4. and if you have any anxiety the night before that causes insomnia, take a sleep aid before letting the insomnia go on to long. The first few infusions i didn't sleep at all the night before with my mind racing. I eventually just took a benadryl as a sleep aid at midnight if i was still awake. it keeps me asleep once i fall asleep & doesn't leave me with grogginess that would let me sleep through the alarm clock.

that's my 2 cents, tysabri is going to do well for you as it has done for me over 37 infusions...just set it up so you have the likelihood of achieving the best from your first infusion.

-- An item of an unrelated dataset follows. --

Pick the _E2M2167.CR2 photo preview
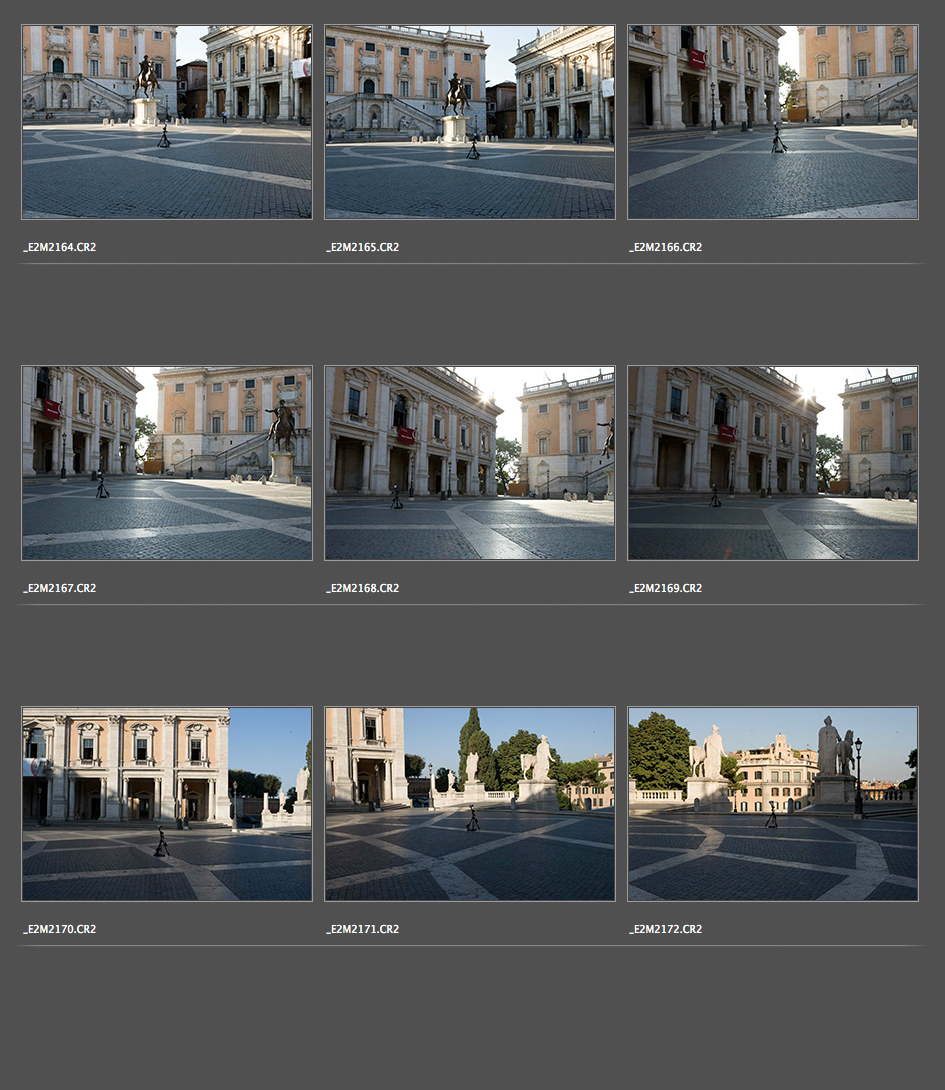This screenshot has height=1090, width=945. [x=167, y=463]
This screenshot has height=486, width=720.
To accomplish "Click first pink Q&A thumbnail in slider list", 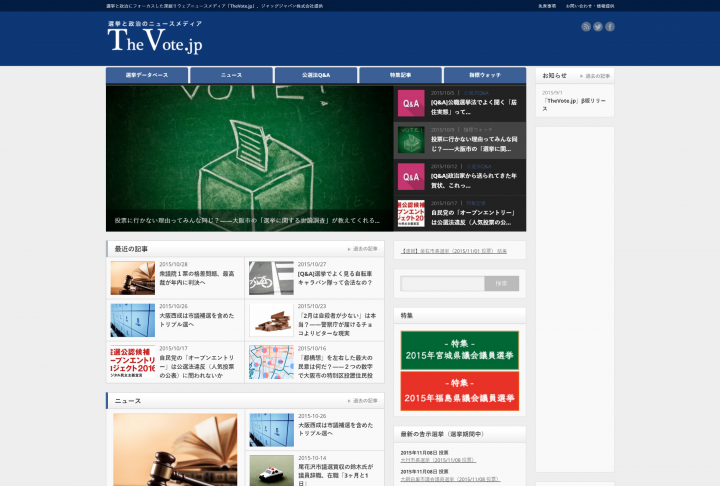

By now i have relatives trained to be more considerate the week after the infusion...but the training didn't come easy, i had to be a monster with them at times. At times i suspect i was as little too hard on them but i like the results i no longer have to argue for. In hindsight, it was worth a few initial fights.

My kids were 8 and 12 when I started Ty 2 years ago. I had already been on all the ABC drugs. It was an emotionally torturous choice to make and I spent some time trying to figure out how I was going to teach them everything they would need to know for a lifetime before I started the drug - ha! impossible. Needless to say, my brain hasn't melted yet(PML). I was sick from mid October to April last year and this year looks like it might be the same so I am anxious for a non immunosuppressant option to come out.

I felt really tired after the first few infusions so I think pizza is a great idea! I would not want to return to work the same day.

A comment from one of my friends made the leap a little easier. She said(about the PML risk) "You're pretty special but not 1 in 1000 special!"

Good luck fellow Mommies!

Relax.
Your odds of being in a car wreck are much higher.

Give it your best shot to maybe get some help.

I do #11 on Friday. I'm positive, and if it was helping, I would continue the infusions. I have had a steady decline, so I will probably stop Ty and try LDN. Rebif didn't help either.

I hope you have better luck. Many do.

I can understand the hesitancy before starting Tysabri. I had it too.

Yesterday I had my first infusion. It was a complete and utter non-event! Not so much as a slight bruise at the injection sight You'll do fine!